Are you elegant and refined? And only get better with age? So is a Blanc de Blancs!
A few pointers to understanding this style of champagne: Blanc de blancs
A blanc de blancs is a style of Champagne which is growing in popularity and it's easy to understand why. They are divine!
A ‘Blanc de blancs’ literally translates to ‘white of whites’ intimating that the wine maker has made a white wine from a white grape, most commonly in Champagne that grape is the chardonnay varietal.Blanc de blancs is most famously realised in the Côte des Blancs, south of Epernay. Spanning 19 kilometres of chalk-rich soils, the Côte de Blancs is home to magnificent Chardonnay vineyards, with 6 of 13 village being Grand Cru villages.

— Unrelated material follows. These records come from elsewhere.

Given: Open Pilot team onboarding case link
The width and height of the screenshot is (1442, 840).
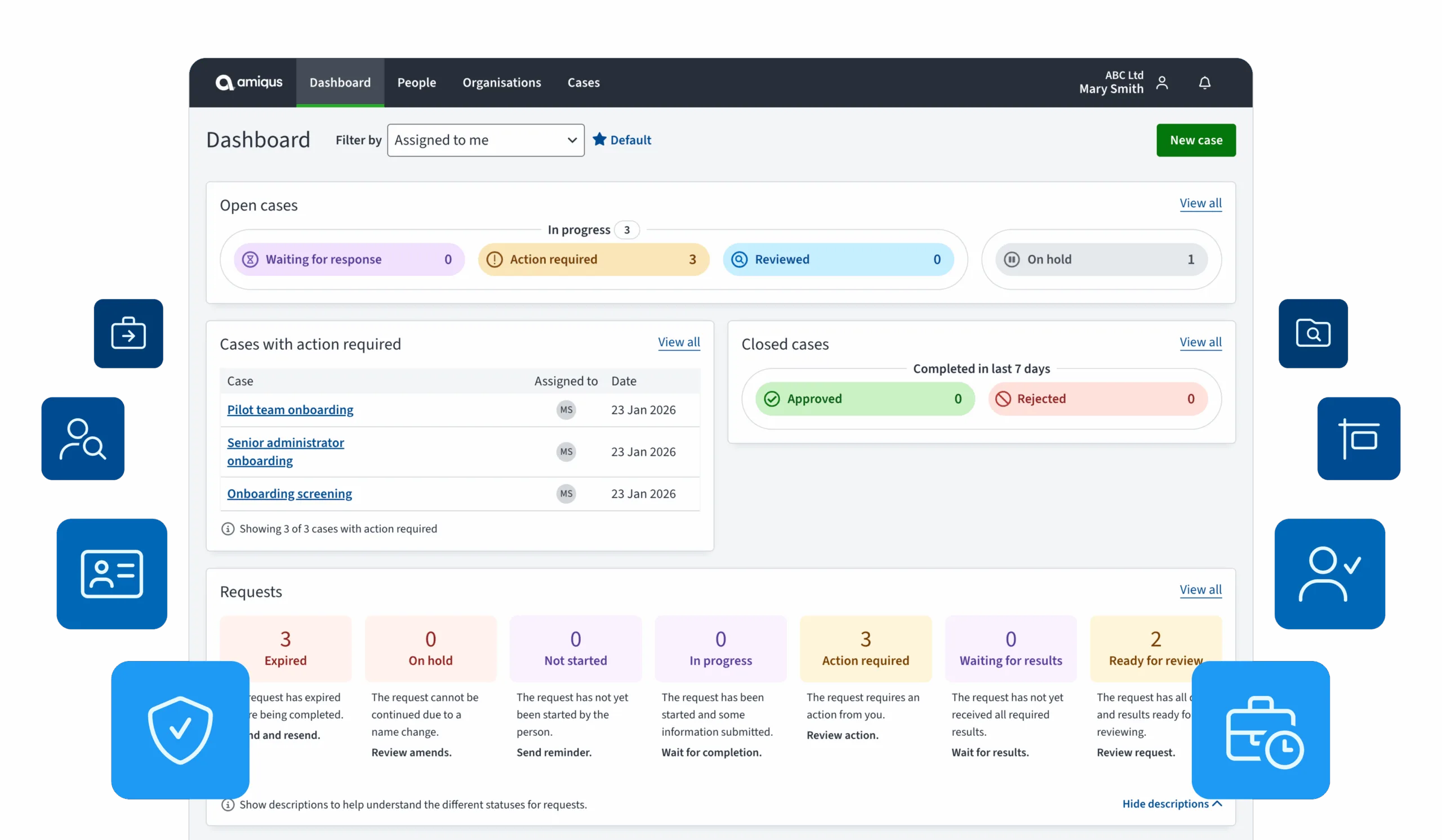Looking at the screenshot, I should 290,409.
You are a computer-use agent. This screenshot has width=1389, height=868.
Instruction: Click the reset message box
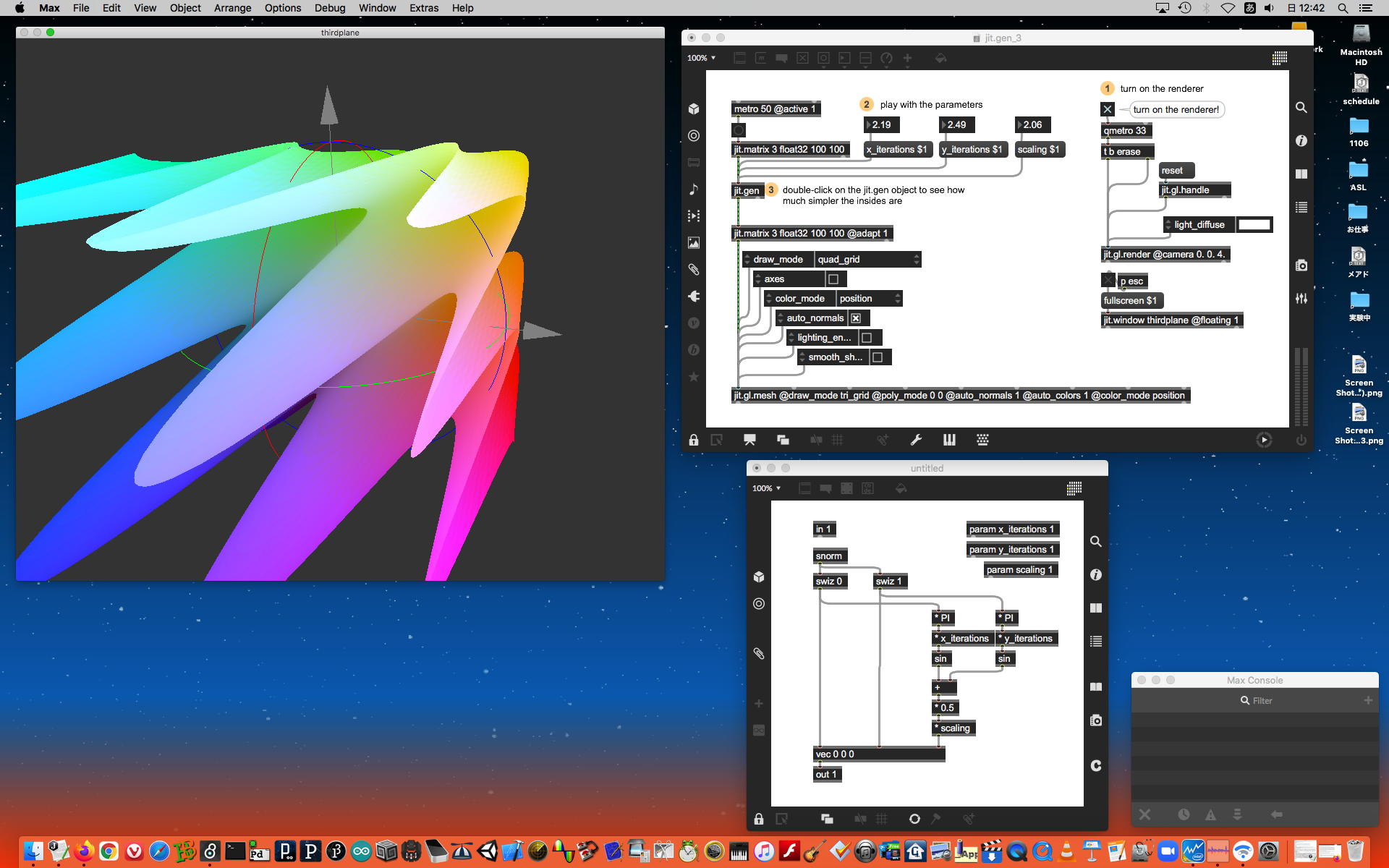pyautogui.click(x=1176, y=171)
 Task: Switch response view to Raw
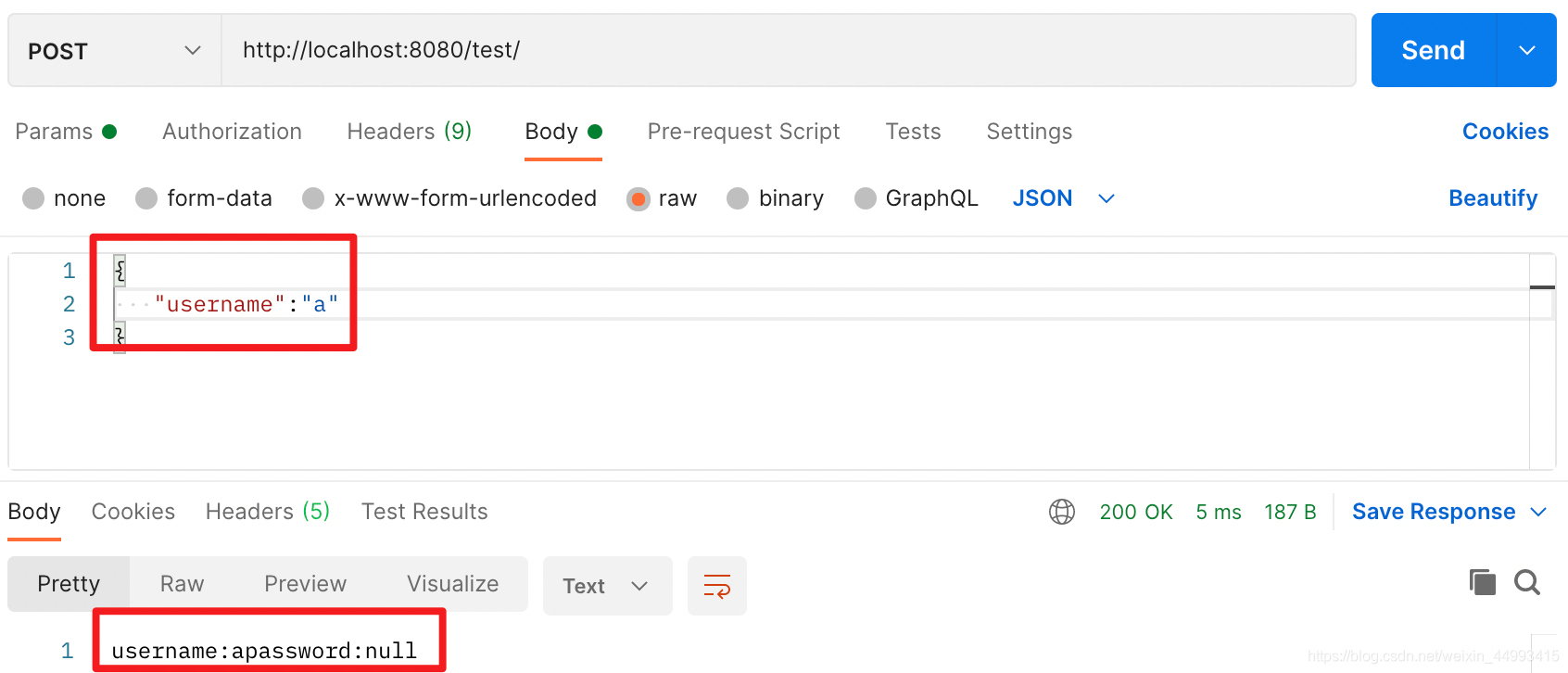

The three grapes grown universally in champagne are chardonnay (white grape), pinot noir (red grape) and meunier (red grape). Chardonnay is considered one of the noble grapes of the region and offers finesse and elegance to the wine, she is the queen of the Champagne appellation and pinot noir is her trusty king.
The chardonnay grape can be somewhat of a chameleon taking on the characteristic of the vineyard and region it is grown in, consequently chardonnay from Champagne offers up stunning chalky minerality and occasionally saline notes which makes it a superb companion for oysters and seafood.
Chardonnay is racy, mineral and has strong spine of acidity in her youth - when she has been aged in the cellar for only a few years – whereas a chardonnay over time ages gracefully and offers a more velvety texture on the palate with notes of cream, nuts and brioche.
A great Blanc de Blancs champagne can be simply ethereal and as heavenly as any wine from its neighbor Burgundy!
Characteristics of Blanc de Blancs
Color: Pale yellow with a green tinge.
Typical youthful chardonnay aromas: Citrus, lemon, grapefruit, white flowers, orange, mandarin, salty, chalky or mineral.
Typical aged chardonnay aromas: Butter, baked bread, brioche, vanilla, nuts and cream.
Texture: Racy acidity, energetic, silky texture on palate.
When to drink: As an aperitif, with oysters, caviar and other seafood.